Microsoft's campus now features three outdoor treehouses for its employees. An anonymous reader quotes CNBC: More than 12 feet off the ground, the treehouses feature charred-wood walls, skylights, at least one gas fireplace, Wi-Fi and hidden electrical outlets. Employees can even grab a bite at an outdoor extension of the indoor cafeteria. The "more Hobbit than HQ" treehouses are designed by Pete Nelson of the TV show "Treehouse Masters" and are part of Microsoft's growing "outdoor districts..." The company touts the professional benefits of working in nature -- greater creativity, focus and happiness -- but honestly, the treehouses are just plain cool.
Microsoft touts a Harvard physician who believes nature "stimulates reward neurons in your brain. It turns off the stress response, which means you have lower cortisol levels, lower heart rate and blood pressure, and improved immune response." There's a short video on the "Working at Microsoft" channel on YouTube, but I'm curious what Slashdot readers think about working outdoors. Or, in a tree...

10 of 95 comments (clear)

  1. Wonderful by thereitis · · Score: 5, Insightful

    I'd absolutely love to work outside in a tree house (weather and insects permitting). I'd also like to try working from a house boat.
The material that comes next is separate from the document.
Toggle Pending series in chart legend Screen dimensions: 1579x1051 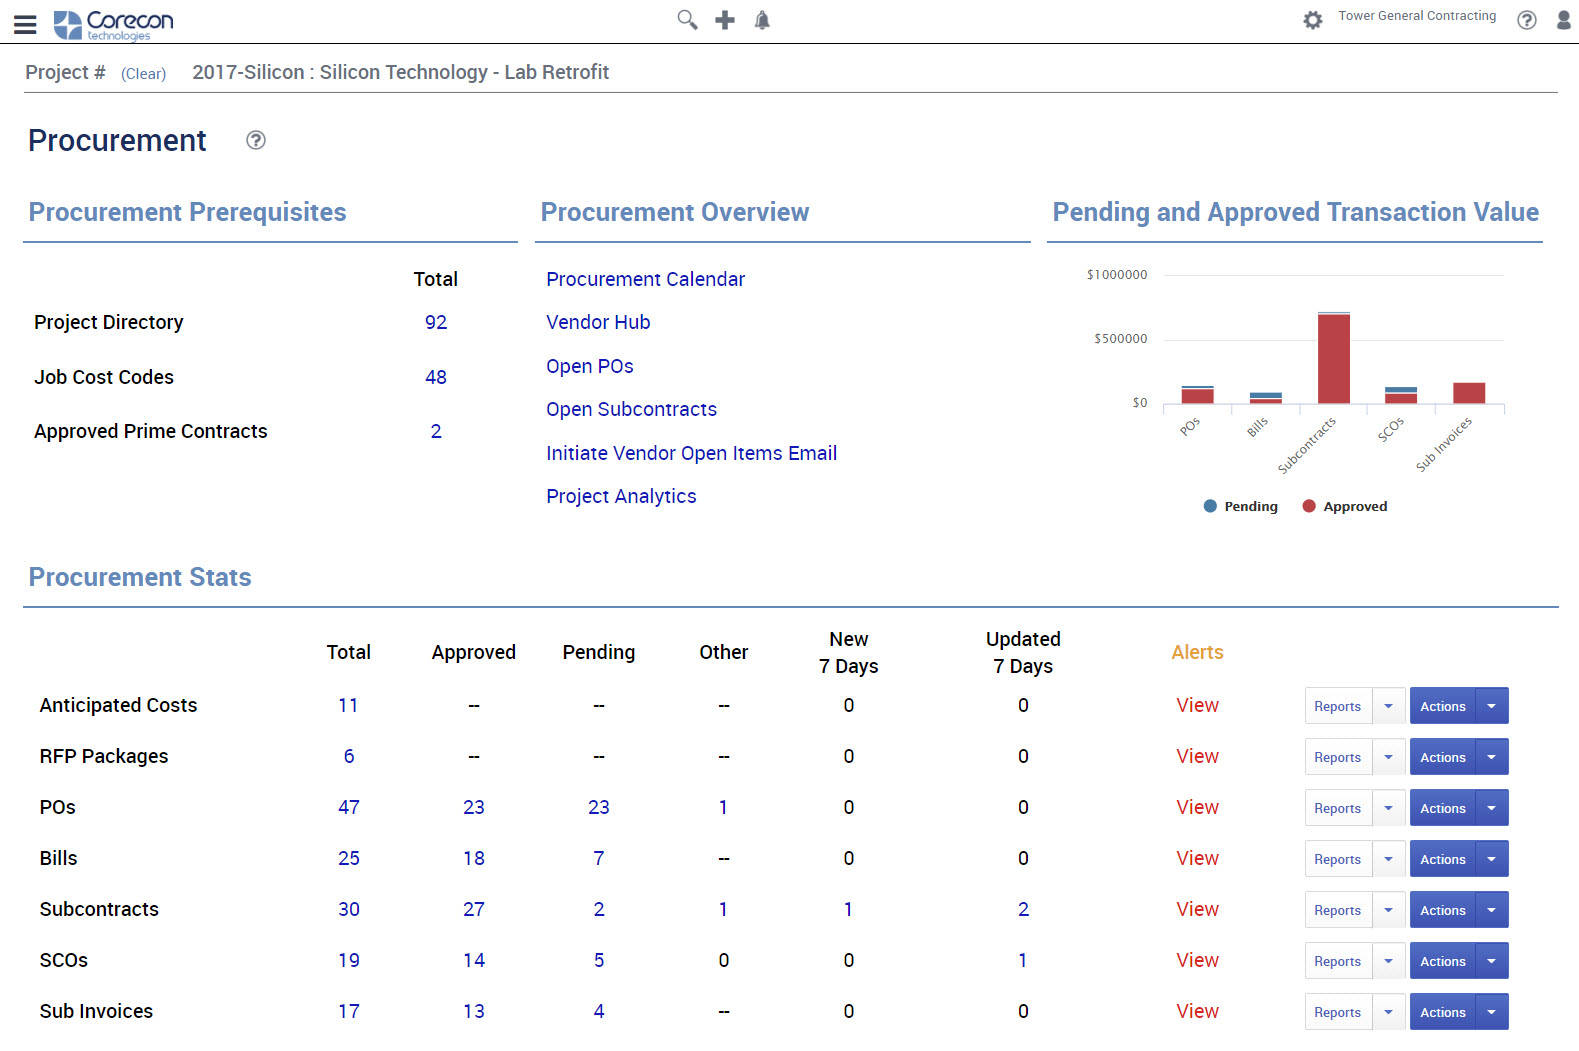pyautogui.click(x=1241, y=506)
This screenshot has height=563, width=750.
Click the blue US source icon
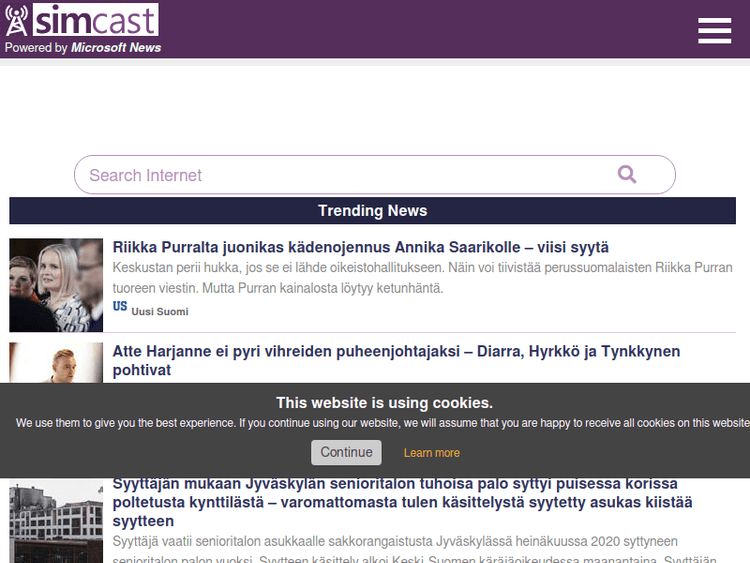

While the health benefits of nature aren't exactly a "new" discovery, I'm happy to see Microsoft recognizing it by giving their employees this opportunity. I hope this experiment works out well.

  2. Can I both hate this and want to work in one? by grasshoppa · · Score: 4, Funny

    Part of me thinks this is gimmicky and stupid.

    The rest of me wants to work in one, or look into converting my home office into a tree house, complete with a rope ladder and a secret password.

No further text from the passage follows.